> **DATA EXTRACT**
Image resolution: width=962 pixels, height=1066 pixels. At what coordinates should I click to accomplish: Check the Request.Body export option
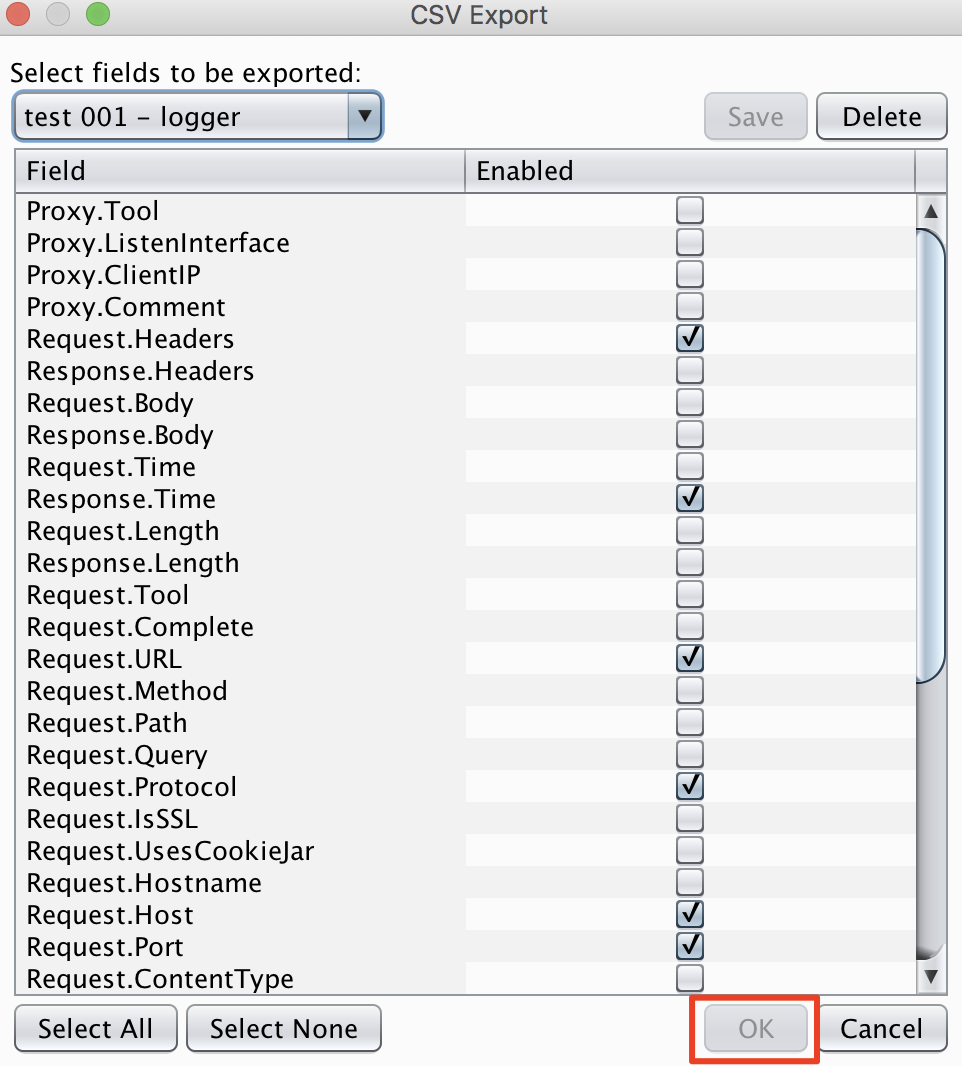pos(689,402)
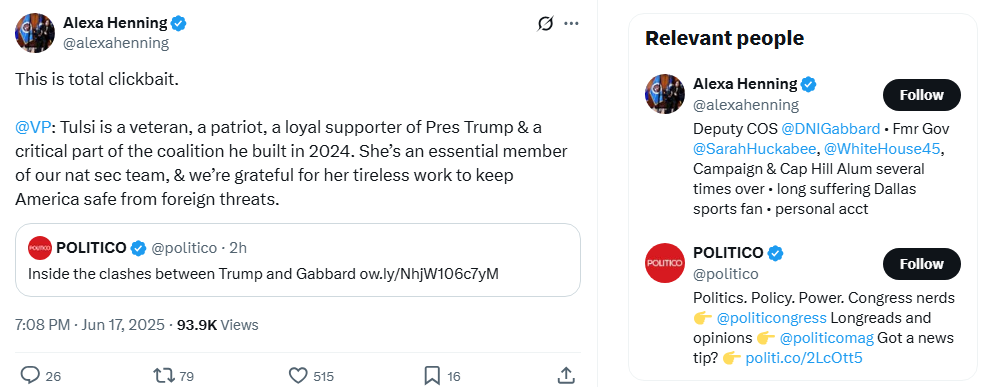Open politi.co/2LcOtt5 news tip link

coord(804,358)
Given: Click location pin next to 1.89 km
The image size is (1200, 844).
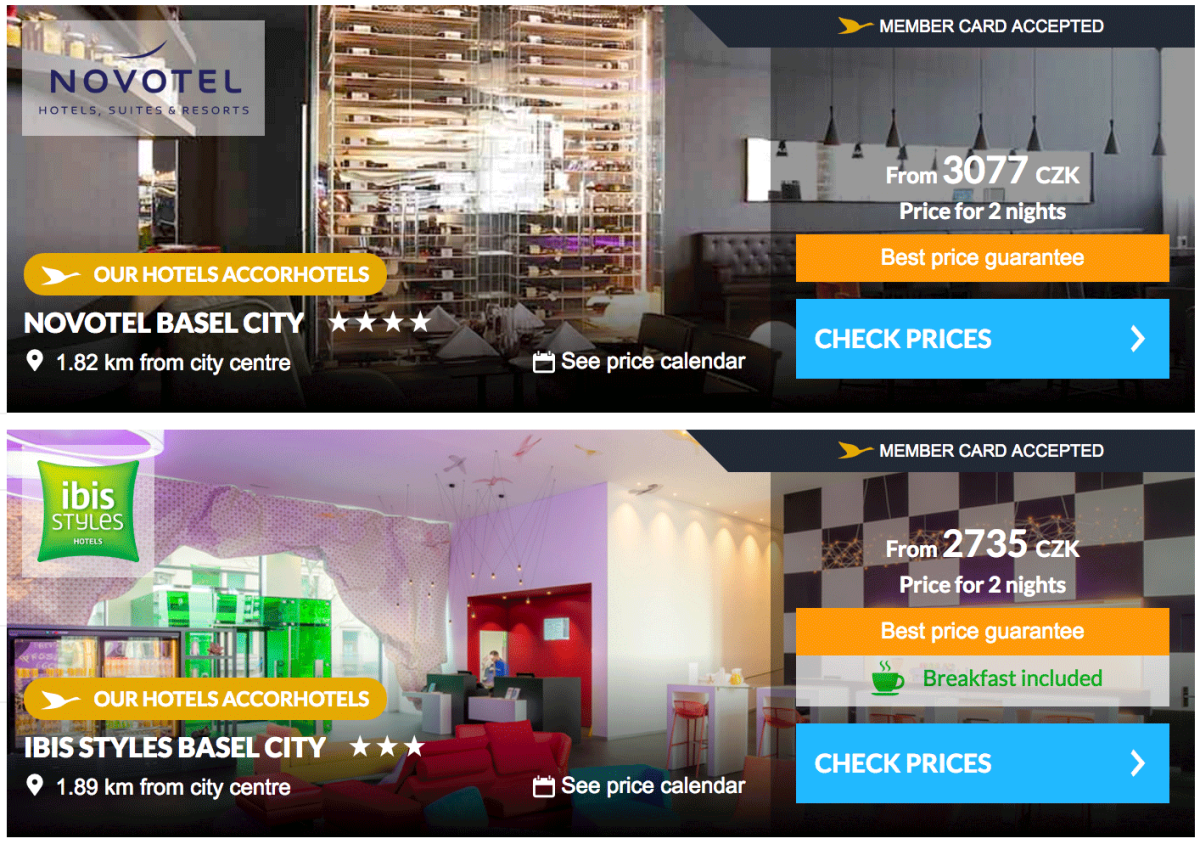Looking at the screenshot, I should click(35, 786).
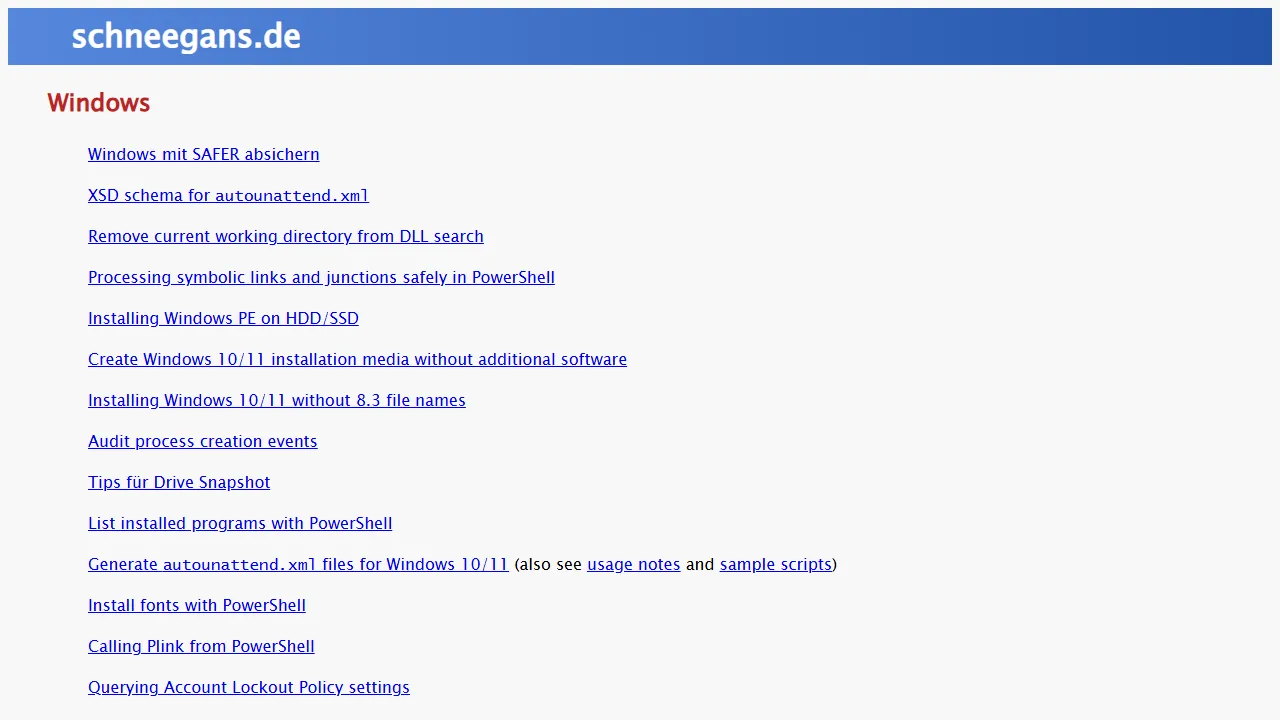Open Generate autounattend.xml files for Windows 10/11
Viewport: 1280px width, 720px height.
point(298,564)
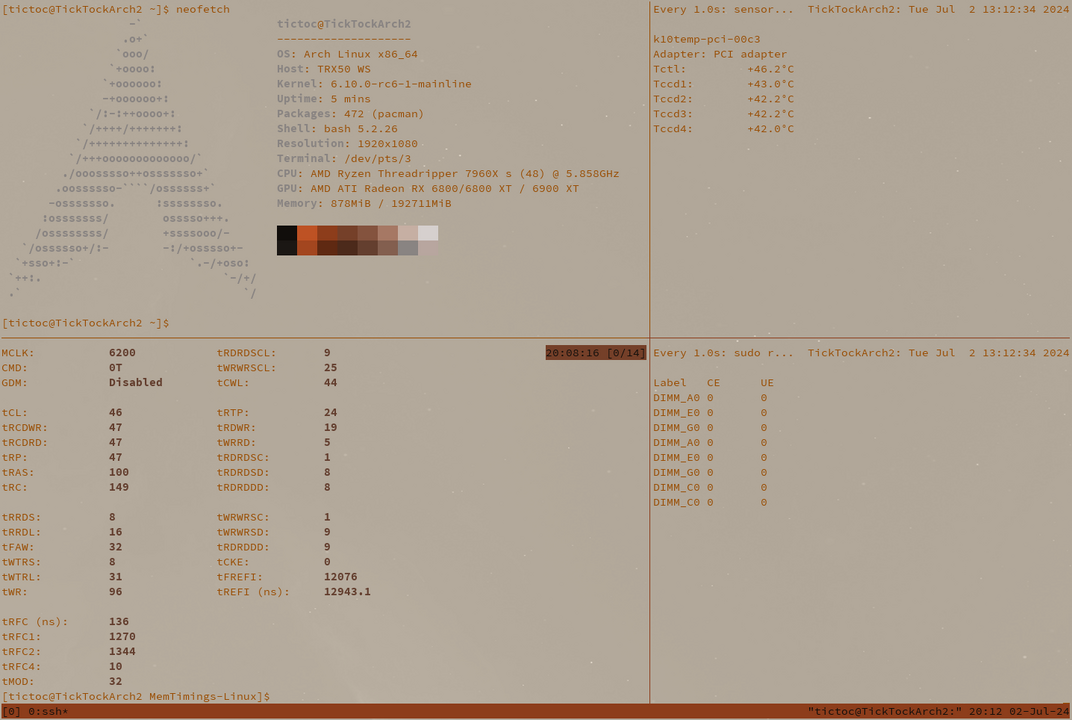Select the first DIMM_A0 row
The width and height of the screenshot is (1072, 720).
(x=710, y=397)
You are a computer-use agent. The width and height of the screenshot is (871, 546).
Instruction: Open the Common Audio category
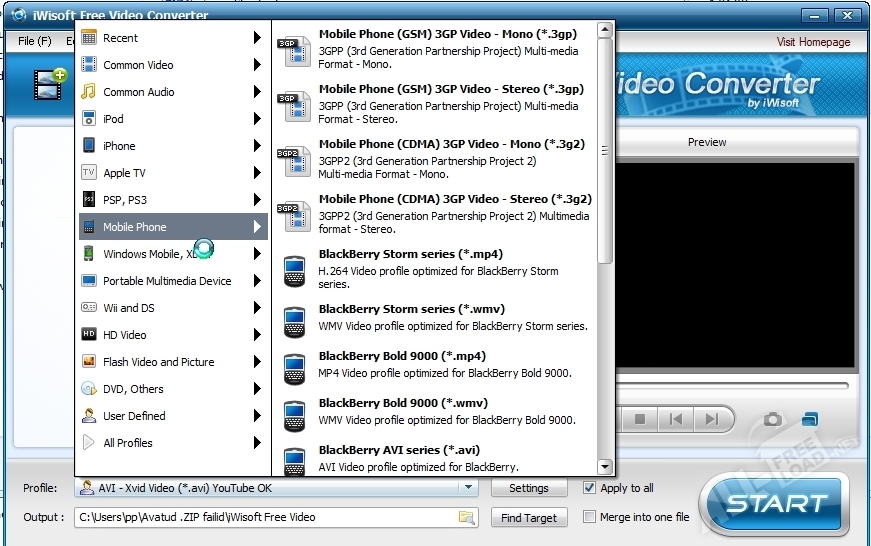click(170, 92)
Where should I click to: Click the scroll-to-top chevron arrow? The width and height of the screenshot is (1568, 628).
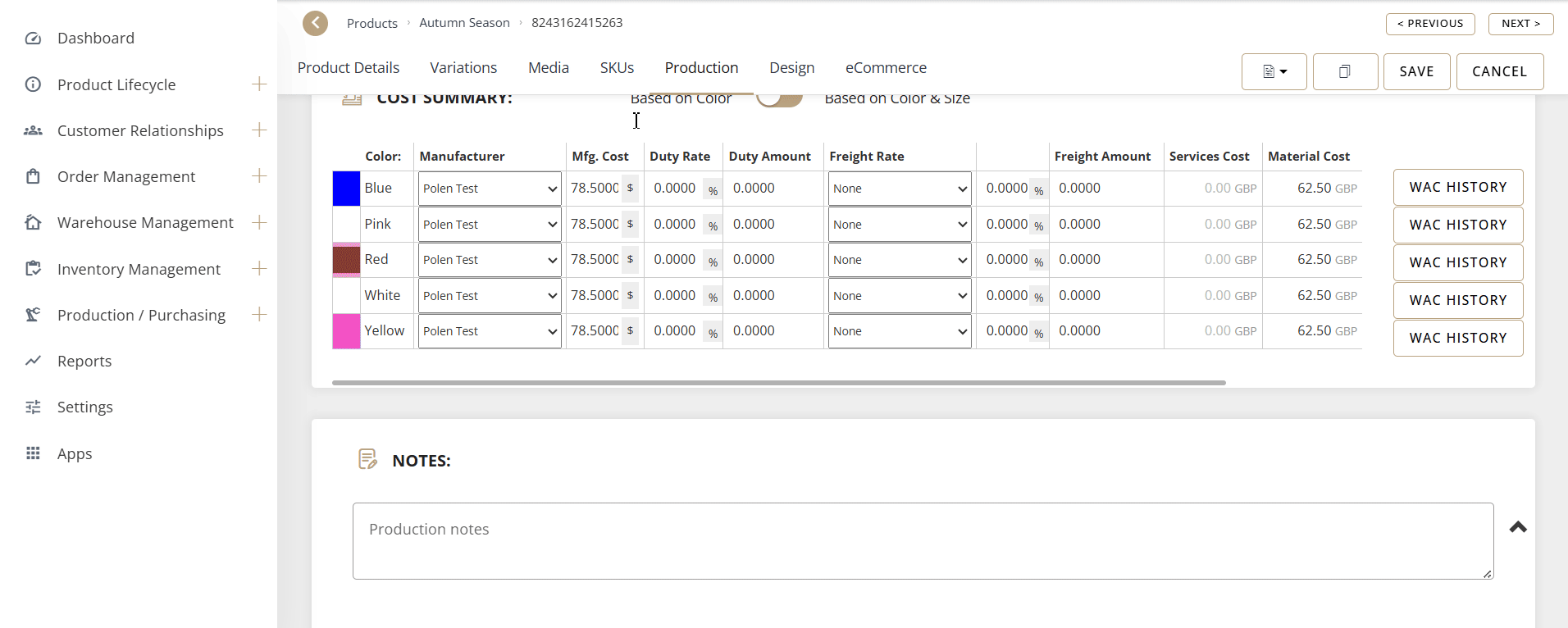(x=1518, y=527)
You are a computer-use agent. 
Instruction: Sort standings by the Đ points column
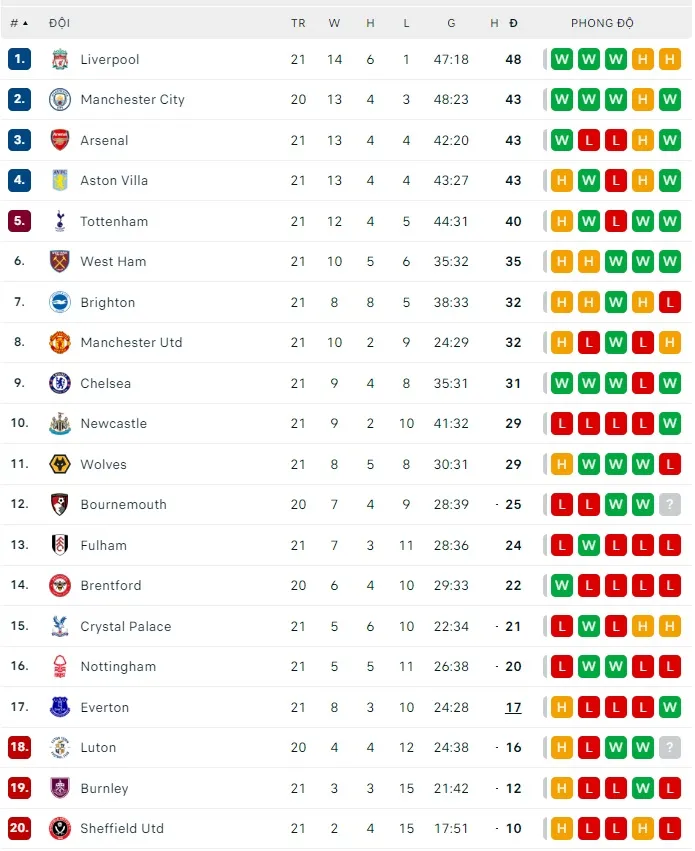tap(513, 23)
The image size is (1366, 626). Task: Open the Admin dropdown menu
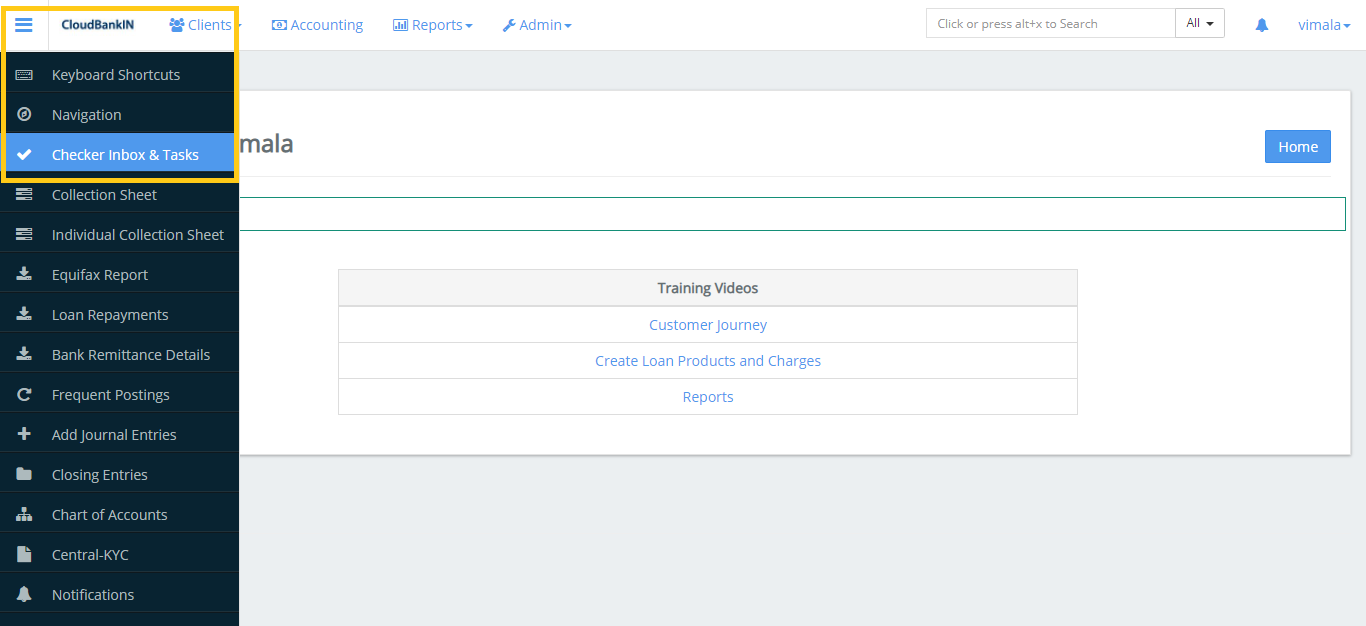click(537, 24)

> **EXERCISE BRIEF**
Word for word, reproduce all of the data, but keep out the pictures.

> **SOLUTION BELOW**
Image resolution: width=962 pixels, height=1066 pixels. At what coordinates should I click to accomplish: Check the Request.Body export option
pos(689,402)
Open politi.co/2LcOtt5 news tip link

coord(804,358)
Given: Click location pin next to 1.89 km
The image size is (1200, 844).
Looking at the screenshot, I should click(35, 786).
Open Generate autounattend.xml files for Windows 10/11
Viewport: 1280px width, 720px height.
point(298,564)
Select the first DIMM_A0 row
The width and height of the screenshot is (1072, 720).
(x=710, y=397)
You are a computer-use agent. The width and height of the screenshot is (871, 546).
Instruction: Open the Common Audio category
click(170, 92)
Where should I click to: Click the scroll-to-top chevron arrow? The width and height of the screenshot is (1568, 628).
(x=1518, y=527)
You are a computer-use agent. 
Instruction: Sort standings by the Đ points column
tap(513, 23)
The image size is (1366, 626). Task: Open the Admin dropdown menu
click(537, 24)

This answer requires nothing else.